Oklahoma’s IT division to be audited amid potential restructuring

The state's new chief operating officer says the governor's office isn't suspicious, but wants to better understand where the division's money is going.
Oklahoma Gov. Kevin Stitt (Oklahoma Farm Bureau / Flickr)

Oklahoma Gov. Kevin Stitt requested a financial audit of the state’s technology division last week after its parent agency, the Office of Management and Enterprise Services, asked for an additional $16 million to pay outstanding bills.

Stitt and John Budd, whom the governor appointed to the newly created position of state chief operating officer in January, said Thursday the audit will look at the finances of the Information Services Division from July 2017 through February of this year. The call for an audit comes after OMES reduced its budget request from a $23 million supplement originally requested last October.

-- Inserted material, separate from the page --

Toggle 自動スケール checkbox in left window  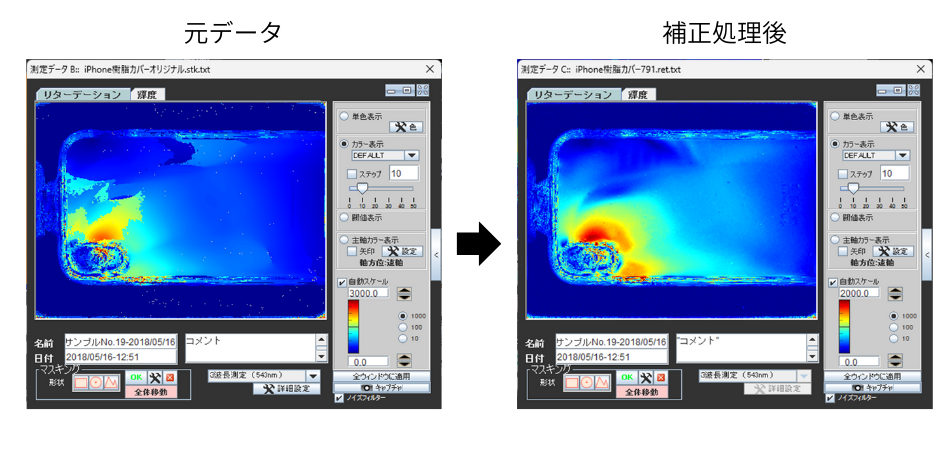[x=343, y=283]
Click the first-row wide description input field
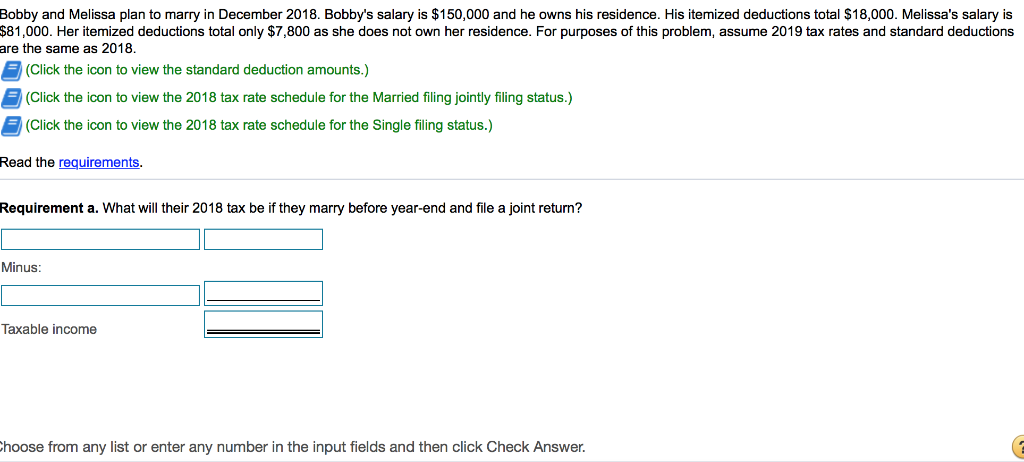 100,240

“As we have spent the first two months of our administration digging into ISD’s finances, we believe that an outside-in view of the division’s budgeting, billing, accounts receivable and accounts payable processes will help us better understand the inherited cash-flow issues and how we can make permanent improvements,” Budd said.

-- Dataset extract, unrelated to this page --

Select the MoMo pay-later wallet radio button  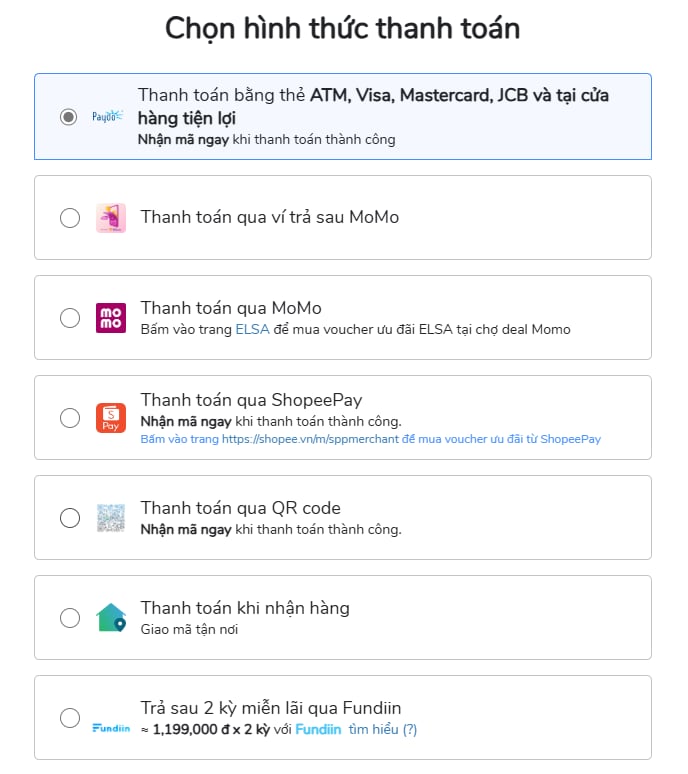pyautogui.click(x=70, y=218)
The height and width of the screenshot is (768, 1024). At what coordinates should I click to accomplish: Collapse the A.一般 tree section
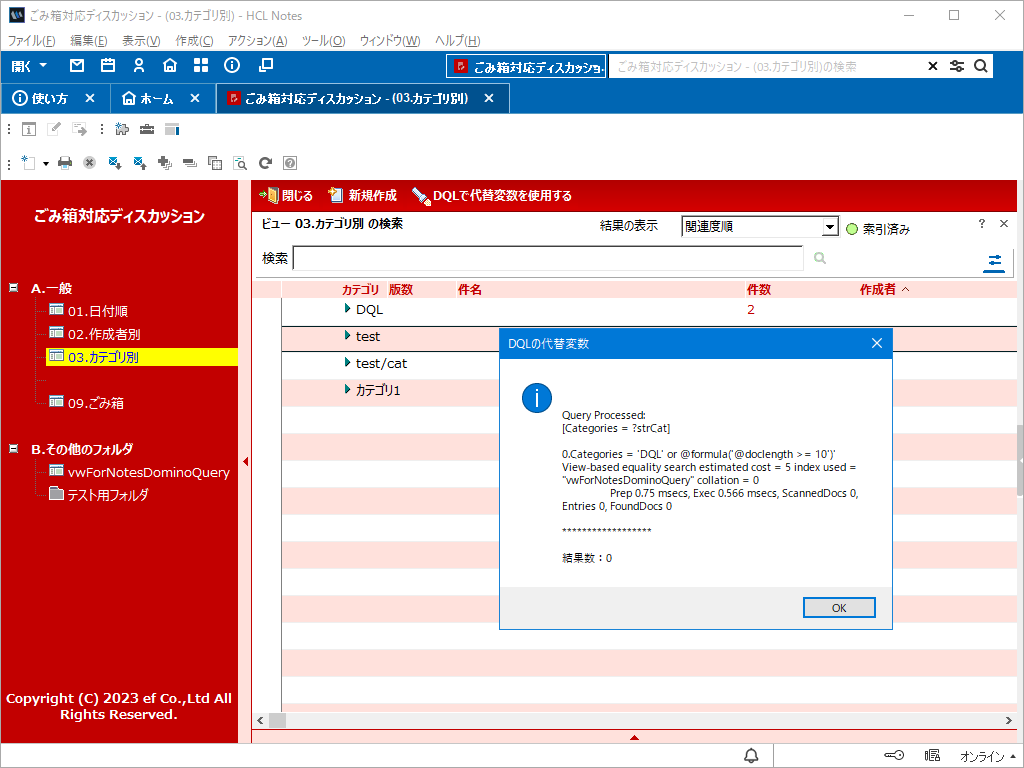[14, 288]
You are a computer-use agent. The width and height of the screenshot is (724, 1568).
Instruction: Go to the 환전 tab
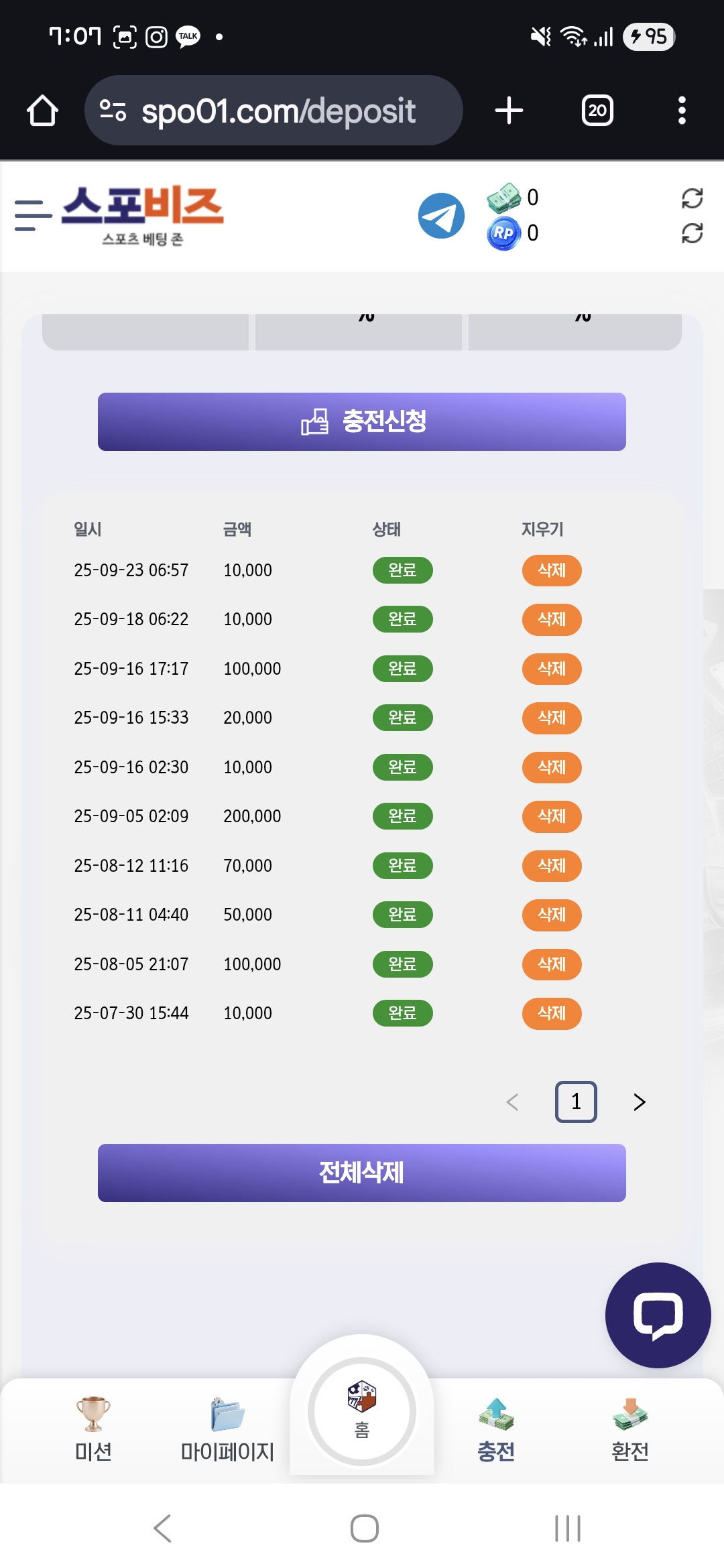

The audit comes as state lawmakers advance a bill that would allow the technology division to peel off from OMES. The bill would also allow customer agencies the option to opt out of some IT services currently offered by OMES.

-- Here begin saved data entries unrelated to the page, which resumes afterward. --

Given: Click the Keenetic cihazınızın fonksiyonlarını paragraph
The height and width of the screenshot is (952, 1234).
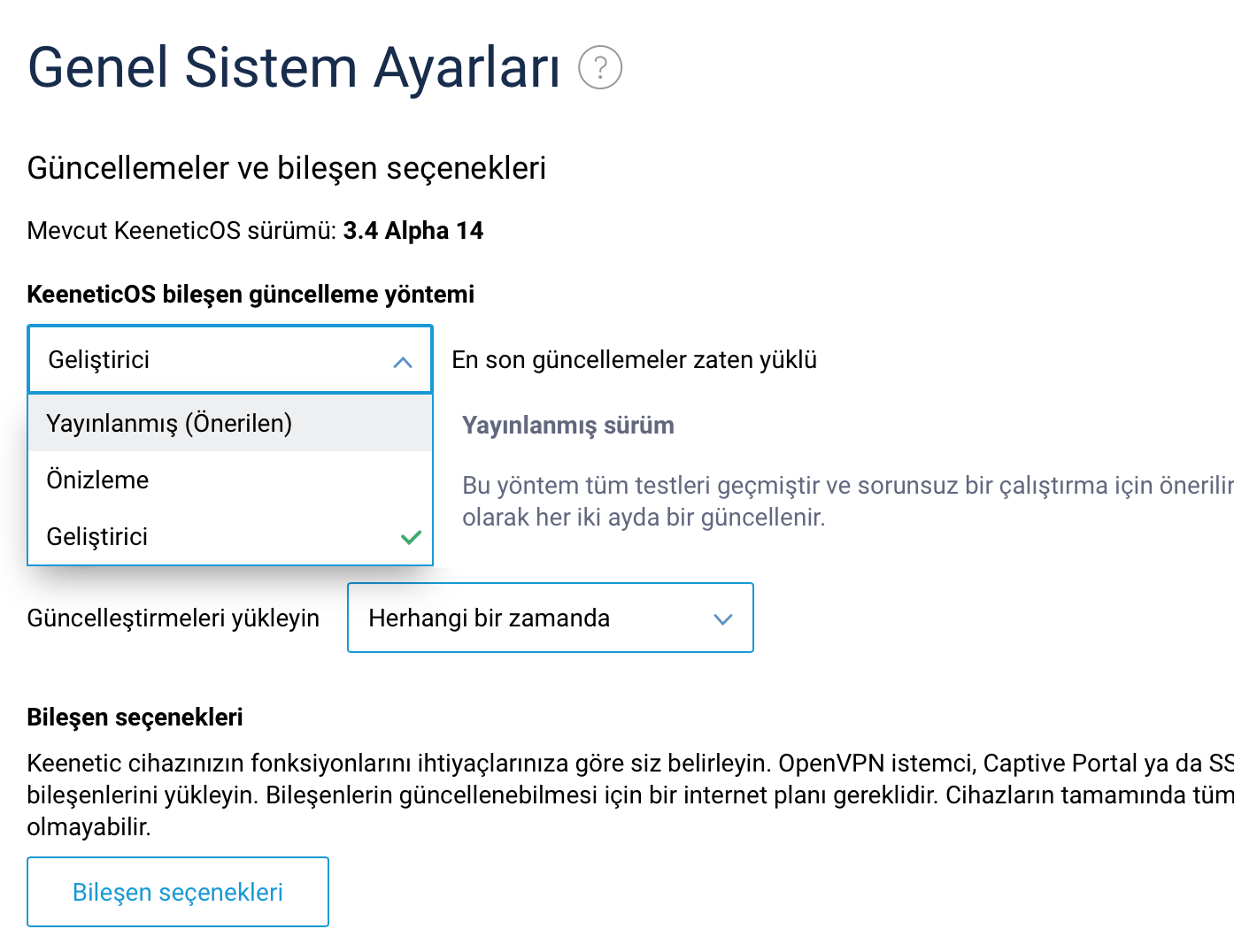Looking at the screenshot, I should (630, 795).
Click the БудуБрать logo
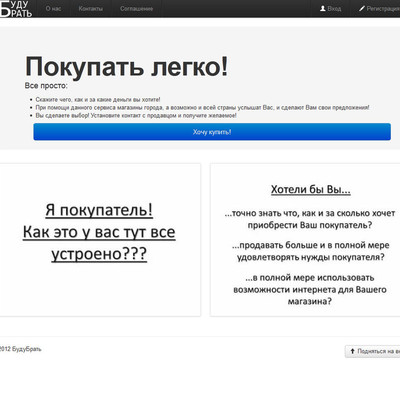400x400 pixels. pyautogui.click(x=16, y=8)
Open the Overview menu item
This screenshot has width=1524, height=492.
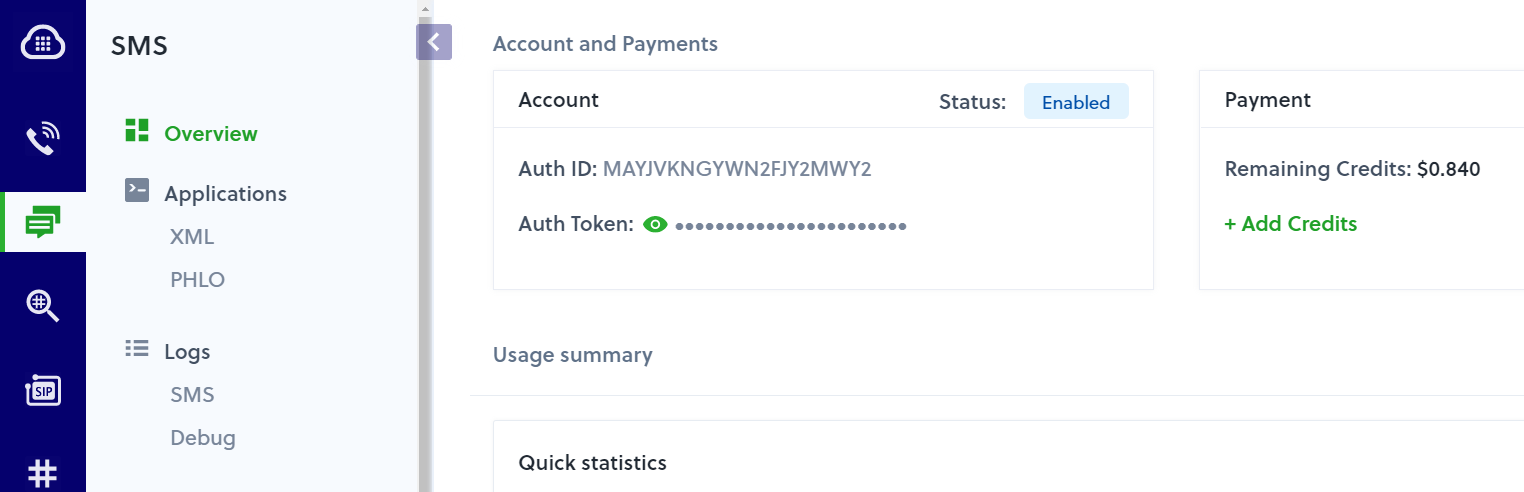click(211, 134)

Talks on whether the split would be beneficial to Oklahoma center around cost and whether the division would rewind the state’s progress on consolidating services. The state’s chief information officer, Bo Reese, has said the state’s largely consolidated IT environment has saved the state upward of $370 million.

Reese declined to comment for this story.

“We’re just looking for the truth,” Budd said. “We’re not coming into it with suspicions. We just want an accounting of how did the money come in and where did it go.”